SPRINGFIELD, Mo. (AP) -- Fifty-three black relatives from the St. Louis area have filed a discrimination suit charging they were denied service at a Denny's restaurant in Springfield because of their race.
The relatives, most of whom live in the St. Louis area and Madison County, Ill., also charge that Denny's employees used racial epithets as they left the restaurant in July 2002.
The suit was filed last week in Greene County Circuit Court. It seeks compensatory and punitive damages for humiliation and emotional distress.
Curtis Hogue, attorney for Arkansas-based Mitchell Family Properties, which invests in Denny's Restaurant Corp., said he had not seen the suit but was aware of the incident.
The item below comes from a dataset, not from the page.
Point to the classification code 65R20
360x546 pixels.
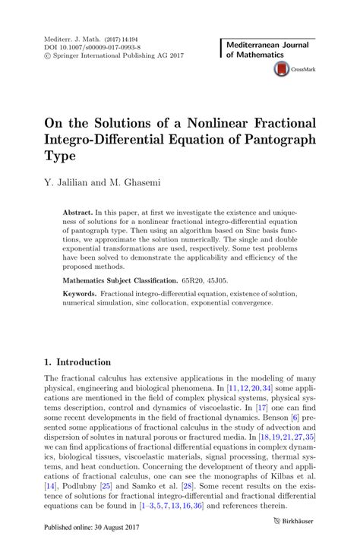(x=212, y=291)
"Neither my client, nor Denny's, discriminates," Hogue told the Springfield News-Leader. "The Denny's store did everything it could to accommodate these people with a limited evening staff, and evidence shows that."
Alonzo and Annette Hilton and their relatives said they were on their way to a family reunion in Branson when they stopped about 5:30 a.m. at the restaurant.
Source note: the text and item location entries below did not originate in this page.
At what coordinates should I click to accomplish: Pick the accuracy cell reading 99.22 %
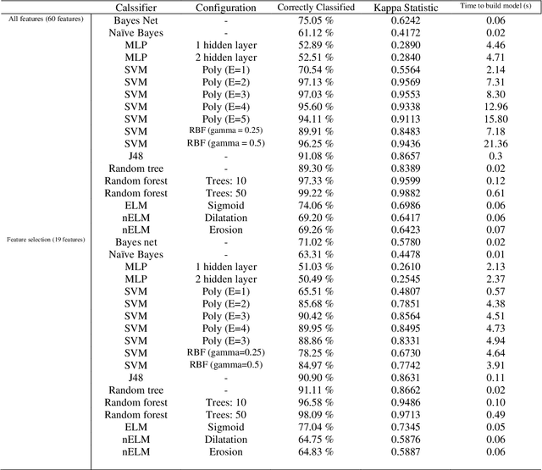coord(310,192)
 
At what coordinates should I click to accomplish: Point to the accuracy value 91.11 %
coord(310,390)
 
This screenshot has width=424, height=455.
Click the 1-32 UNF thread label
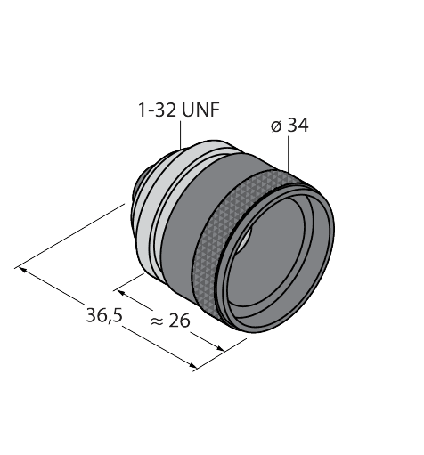pyautogui.click(x=179, y=110)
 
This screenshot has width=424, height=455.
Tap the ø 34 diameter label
pyautogui.click(x=289, y=126)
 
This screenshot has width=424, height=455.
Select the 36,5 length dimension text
pyautogui.click(x=104, y=315)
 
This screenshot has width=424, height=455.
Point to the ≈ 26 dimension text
pyautogui.click(x=170, y=321)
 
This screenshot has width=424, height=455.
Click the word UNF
pyautogui.click(x=200, y=110)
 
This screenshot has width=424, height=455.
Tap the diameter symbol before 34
pyautogui.click(x=276, y=126)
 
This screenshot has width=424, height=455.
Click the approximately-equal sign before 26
pyautogui.click(x=157, y=321)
Some of the relatives were seated, but others were left waiting, the suit said.
The relatives charge the assistant manager, who is white, used racially offensive terms while asking them to leave after those left waiting asked why they were not being served.
Five men with ties to white supremacists groups were convicted earlier this year of stabbing a black man in a 2001 incident at the restaurant that authorities said was racially motivated. The incident did not involve employees.